A 3ª Câmara Criminal do Tribunal de Justiça de Santa Catarina confirmou a condenação de uma mulher que aplicava o golpe conhecido como “Boa noite Cinderela” em cidade do sul do Estado. Ela praticou o crime em três oportunidades distintas. Na primeira delas se fez passar por curandeira, visitou um casal que buscava auxílio para tratamento de tetraplegia, preparou e serviu um chá dito milagroso que só fez as vítimas adormecerem e de lá saiu com um telefone celular, duas garrafas de vinho e uma garrafa de champanhe.

Em outras duas ocasiões, abordou homens na área central da cidade e os convidou para tomar café em sua casa.
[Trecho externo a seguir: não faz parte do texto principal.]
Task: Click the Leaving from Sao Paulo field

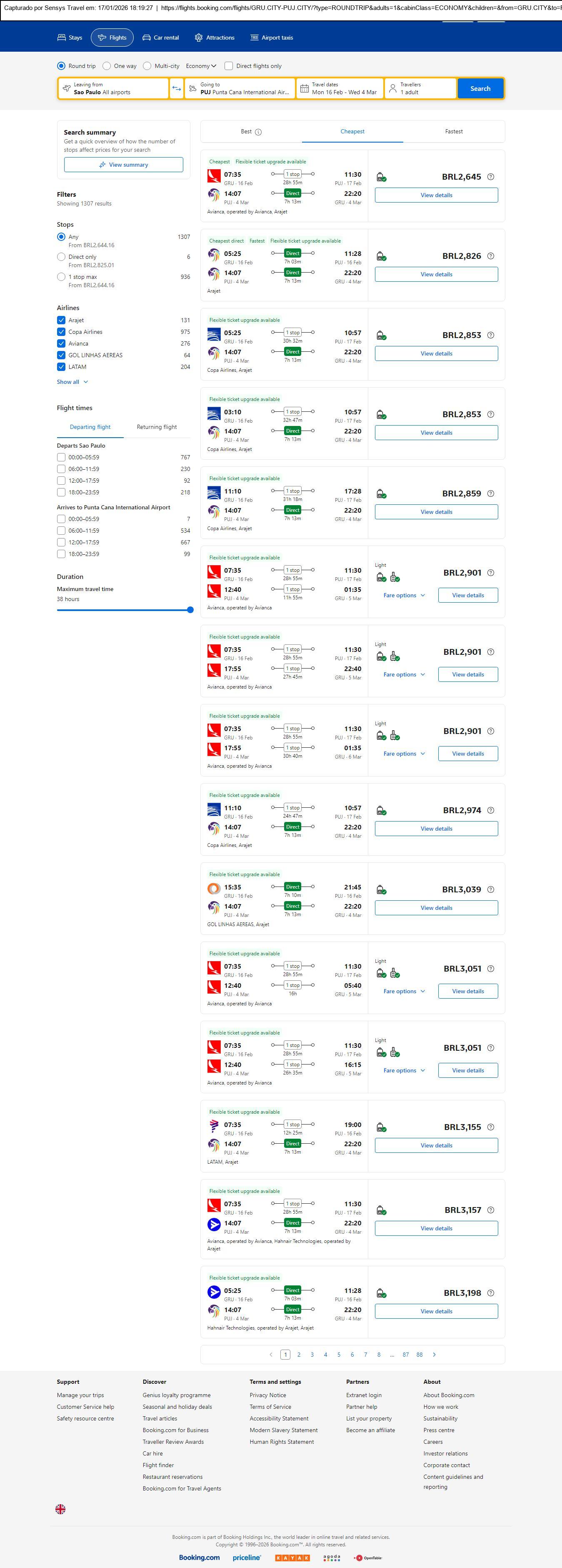Action: 113,89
A bebida continha a substância que fazia as vítimas ficarem desacordadas. Em um desses casos, o prejuízo do cidadão foi de R$ 5.390,45, pois ele mantinha com seu cartão do banco um papel com a senha, o que possibilitou a realização de saques em caixas eletrônicos. Ela foi julgada e condenada a 10 anos de reclusão, em regime fechado, em sentença prolatada pela 2ª Vara Criminal da comarca de Tubarão.

A defesa da ré apelou sob a alegação de não ter sido realizado exame de corpo delito nas vítimas para comprovar os indícios da substância. O relator da apelação, contudo, não acolheu o argumento. “Impossível a absolvição da acusada, uma vez que as palavras das vítimas foram firmes e coerentes em ambas as fases nos três crimes perpetrados”, registrou.